Because Sigur Rós' lyrics are in Icelandic and "Hopelandic" (a language invented by Birgisson that acts more as an additional instrument than as words), making singing along difficult to impossible. When Birgisson sang, brooding yet calm, it was to the crowd, not with the crowd. His vocals became more powerful and omnipresent, and the show was transformed into more of a moment between the band and the audience, with each member of the crowd becoming a transfixed individual. During "Festival," which Birigison performed solo as the screen above him became a galaxy of stars, a note lasted 30 or 40 seconds and, near the end, the room became focused and so quiet that you could hear the crackle and buzz of the amplifiers.
A similar moment occurred a few songs earlier during "Með Blóðnasir," the most harmonious song of Sigur Rós' set. As percussionist Orri Páll Dýrason led with a decisive, staccato beat, Birgisson put guitar down and began to lift his lanky arms. The tassles hanging from the sleeves of his military style coat dangled down like tendrils, and as Birgisson's arms grew higher and the drumming, horns and stringed whirs grew more impassioned, the audience rose for the first time of the night. At that moment, it truly felt like church, with Birgisson the pastor, sharing a sermon so powerful it brought 4,500 spellbound and illuminated congregants to their feet in applause.
The final song of the night was "Popplagið," a 16-minute voyage that peaks with a Georg Hólm bass solo before the remaining 10 members bring the song to a roaring finish. Sigur Rós left without an encore, and when "Popplagið" ended, the Fox Theatre lights came up and the band members slipped backstage. The crowd gave a much-deserved standing ovation.
This time seeing Sigur Rós the only raindrops I got came in the form of a moment of video with miniature figures falling from the sky, or maybe being elevated back up to it and the only fog came from two machines on full blast. It made me realize though that what I experienced did not just feel magical because of the environment, although the Fox Theatre is a magical place, but because of the way Sigur Rós connects with an audience without words that we understand.

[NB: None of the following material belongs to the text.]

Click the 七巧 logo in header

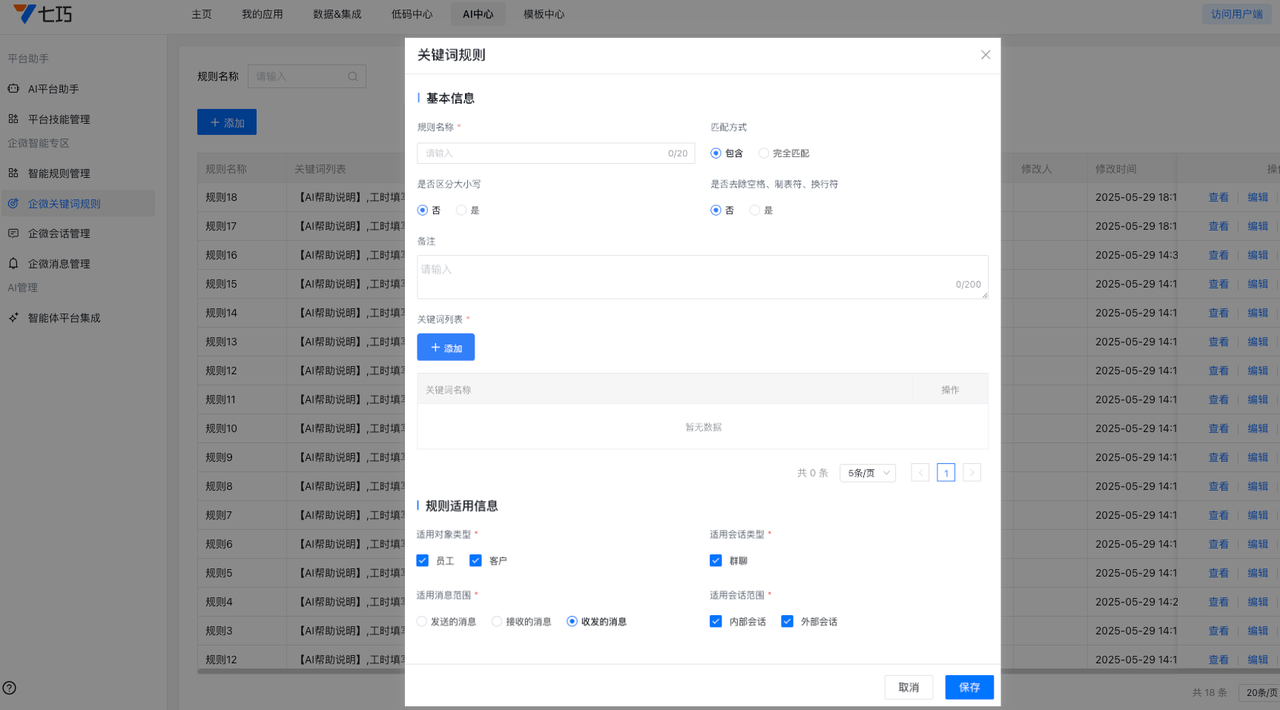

Aside from translations of Sigur Rós lyrics I have looked up before and the quick instant where Bergisson spoke English to thank the crowd for coming, the one word of the night I understood was "takk," which means "thank you" in Icelandic. It appeared on the screen as Sigur Rós returned to the stage for celebratory bows. But the show still spoke to me, and as I left the beautiful Fox Theatre, the smiles on the faces of everyone around me suggested that it spoke to most other members of the audience, too, probably in a different way for each of us.